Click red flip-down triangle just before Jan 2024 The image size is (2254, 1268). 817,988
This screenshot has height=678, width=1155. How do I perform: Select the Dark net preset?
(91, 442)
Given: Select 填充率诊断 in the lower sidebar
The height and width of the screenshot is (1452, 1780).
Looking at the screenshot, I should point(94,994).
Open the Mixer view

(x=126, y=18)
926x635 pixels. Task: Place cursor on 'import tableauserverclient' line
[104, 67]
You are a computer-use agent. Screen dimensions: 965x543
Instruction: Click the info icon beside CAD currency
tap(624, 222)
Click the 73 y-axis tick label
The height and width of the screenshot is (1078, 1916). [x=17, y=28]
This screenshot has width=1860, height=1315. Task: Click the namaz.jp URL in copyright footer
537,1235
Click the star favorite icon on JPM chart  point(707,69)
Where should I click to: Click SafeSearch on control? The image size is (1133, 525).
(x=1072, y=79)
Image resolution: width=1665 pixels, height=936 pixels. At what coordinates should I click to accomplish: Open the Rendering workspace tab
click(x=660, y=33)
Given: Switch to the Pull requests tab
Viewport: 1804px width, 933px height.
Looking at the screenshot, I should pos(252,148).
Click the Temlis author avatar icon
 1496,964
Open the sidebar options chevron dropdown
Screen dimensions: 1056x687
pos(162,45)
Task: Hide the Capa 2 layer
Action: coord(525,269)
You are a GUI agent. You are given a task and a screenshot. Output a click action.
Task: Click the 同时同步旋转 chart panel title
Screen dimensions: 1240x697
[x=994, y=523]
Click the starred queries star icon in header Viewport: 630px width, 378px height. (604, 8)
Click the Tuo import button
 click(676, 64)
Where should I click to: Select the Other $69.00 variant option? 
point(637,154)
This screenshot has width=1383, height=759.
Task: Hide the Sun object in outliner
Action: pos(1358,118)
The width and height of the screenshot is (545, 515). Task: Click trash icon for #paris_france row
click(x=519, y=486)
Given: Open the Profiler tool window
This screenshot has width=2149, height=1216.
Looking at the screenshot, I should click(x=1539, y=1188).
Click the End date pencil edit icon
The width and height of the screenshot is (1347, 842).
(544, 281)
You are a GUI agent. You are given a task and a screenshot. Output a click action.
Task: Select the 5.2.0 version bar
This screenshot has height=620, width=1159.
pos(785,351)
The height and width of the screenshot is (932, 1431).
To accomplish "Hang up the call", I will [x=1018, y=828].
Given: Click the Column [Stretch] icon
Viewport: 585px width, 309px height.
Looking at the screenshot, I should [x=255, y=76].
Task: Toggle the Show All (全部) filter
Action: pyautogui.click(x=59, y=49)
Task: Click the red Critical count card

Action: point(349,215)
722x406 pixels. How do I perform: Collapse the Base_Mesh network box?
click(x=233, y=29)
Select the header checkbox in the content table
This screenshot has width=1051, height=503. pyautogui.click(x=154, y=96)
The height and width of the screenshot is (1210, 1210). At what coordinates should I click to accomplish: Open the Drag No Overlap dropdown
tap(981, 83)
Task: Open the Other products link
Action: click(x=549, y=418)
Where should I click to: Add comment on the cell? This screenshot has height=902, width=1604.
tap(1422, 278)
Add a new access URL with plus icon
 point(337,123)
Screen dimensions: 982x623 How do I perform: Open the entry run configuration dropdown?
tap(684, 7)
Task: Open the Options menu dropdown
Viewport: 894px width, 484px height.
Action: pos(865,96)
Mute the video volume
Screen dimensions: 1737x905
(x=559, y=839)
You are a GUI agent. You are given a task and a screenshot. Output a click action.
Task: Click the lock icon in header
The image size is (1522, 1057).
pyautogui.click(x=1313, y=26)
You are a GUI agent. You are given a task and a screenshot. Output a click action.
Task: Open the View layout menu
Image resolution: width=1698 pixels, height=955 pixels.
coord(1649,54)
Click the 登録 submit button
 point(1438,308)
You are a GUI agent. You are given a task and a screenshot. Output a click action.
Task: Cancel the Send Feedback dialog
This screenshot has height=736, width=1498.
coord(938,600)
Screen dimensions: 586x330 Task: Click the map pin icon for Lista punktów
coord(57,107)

========================================

Type the whole listing again, unaltered.

Click red flip-down triangle just before Jan 2024 The image size is (2254, 1268). 817,988
This screenshot has height=678, width=1155. How do I perform: Select the Dark net preset?
(91, 442)
Given: Select 填充率诊断 in the lower sidebar
The height and width of the screenshot is (1452, 1780).
Looking at the screenshot, I should point(94,994).
Open the Mixer view

(x=126, y=18)
926x635 pixels. Task: Place cursor on 'import tableauserverclient' line
[104, 67]
You are a computer-use agent. Screen dimensions: 965x543
Instruction: Click the info icon beside CAD currency
tap(624, 222)
Click the 73 y-axis tick label
The height and width of the screenshot is (1078, 1916). [x=17, y=28]
This screenshot has width=1860, height=1315. Task: Click the namaz.jp URL in copyright footer
537,1235
Click the star favorite icon on JPM chart  point(707,69)
Where should I click to: Click SafeSearch on control? The image size is (1133, 525).
(x=1072, y=79)
Image resolution: width=1665 pixels, height=936 pixels. At what coordinates should I click to accomplish: Open the Rendering workspace tab
click(x=660, y=33)
Given: Switch to the Pull requests tab
Viewport: 1804px width, 933px height.
Looking at the screenshot, I should pos(252,148).
Click the Temlis author avatar icon
 1496,964
Open the sidebar options chevron dropdown
Screen dimensions: 1056x687
pos(162,45)
Task: Hide the Capa 2 layer
Action: coord(525,269)
You are a GUI agent. You are given a task and a screenshot. Output a click action.
Task: Click the 同时同步旋转 chart panel title
Screen dimensions: 1240x697
[x=994, y=523]
Click the starred queries star icon in header Viewport: 630px width, 378px height. (604, 8)
Click the Tuo import button
 click(676, 64)
Where should I click to: Select the Other $69.00 variant option? 
point(637,154)
This screenshot has width=1383, height=759.
Task: Hide the Sun object in outliner
Action: pos(1358,118)
The width and height of the screenshot is (545, 515). Task: Click trash icon for #paris_france row
click(x=519, y=486)
Given: Open the Profiler tool window
This screenshot has width=2149, height=1216.
Looking at the screenshot, I should click(x=1539, y=1188).
Click the End date pencil edit icon
The width and height of the screenshot is (1347, 842).
(544, 281)
You are a GUI agent. You are given a task and a screenshot. Output a click action.
Task: Select the 5.2.0 version bar
This screenshot has height=620, width=1159.
pos(785,351)
The height and width of the screenshot is (932, 1431).
To accomplish "Hang up the call", I will [x=1018, y=828].
Given: Click the Column [Stretch] icon
Viewport: 585px width, 309px height.
Looking at the screenshot, I should [x=255, y=76].
Task: Toggle the Show All (全部) filter
Action: pyautogui.click(x=59, y=49)
Task: Click the red Critical count card

Action: point(349,215)
722x406 pixels. How do I perform: Collapse the Base_Mesh network box?
click(x=233, y=29)
Select the header checkbox in the content table
This screenshot has width=1051, height=503. pyautogui.click(x=154, y=96)
The height and width of the screenshot is (1210, 1210). At what coordinates should I click to accomplish: Open the Drag No Overlap dropdown
tap(981, 83)
Task: Open the Other products link
Action: click(x=549, y=418)
Where should I click to: Add comment on the cell? This screenshot has height=902, width=1604.
tap(1422, 278)
Add a new access URL with plus icon
 point(337,123)
Screen dimensions: 982x623 How do I perform: Open the entry run configuration dropdown?
tap(684, 7)
Task: Open the Options menu dropdown
Viewport: 894px width, 484px height.
Action: pos(865,96)
Mute the video volume
Screen dimensions: 1737x905
(x=559, y=839)
You are a GUI agent. You are given a task and a screenshot. Output a click action.
Task: Click the lock icon in header
The image size is (1522, 1057).
pyautogui.click(x=1313, y=26)
You are a GUI agent. You are given a task and a screenshot. Output a click action.
Task: Open the View layout menu
Image resolution: width=1698 pixels, height=955 pixels.
coord(1649,54)
Click the 登録 submit button
 point(1438,308)
You are a GUI agent. You are given a task and a screenshot. Output a click action.
Task: Cancel the Send Feedback dialog
This screenshot has height=736, width=1498.
coord(938,600)
Screen dimensions: 586x330 Task: Click the map pin icon for Lista punktów
coord(57,107)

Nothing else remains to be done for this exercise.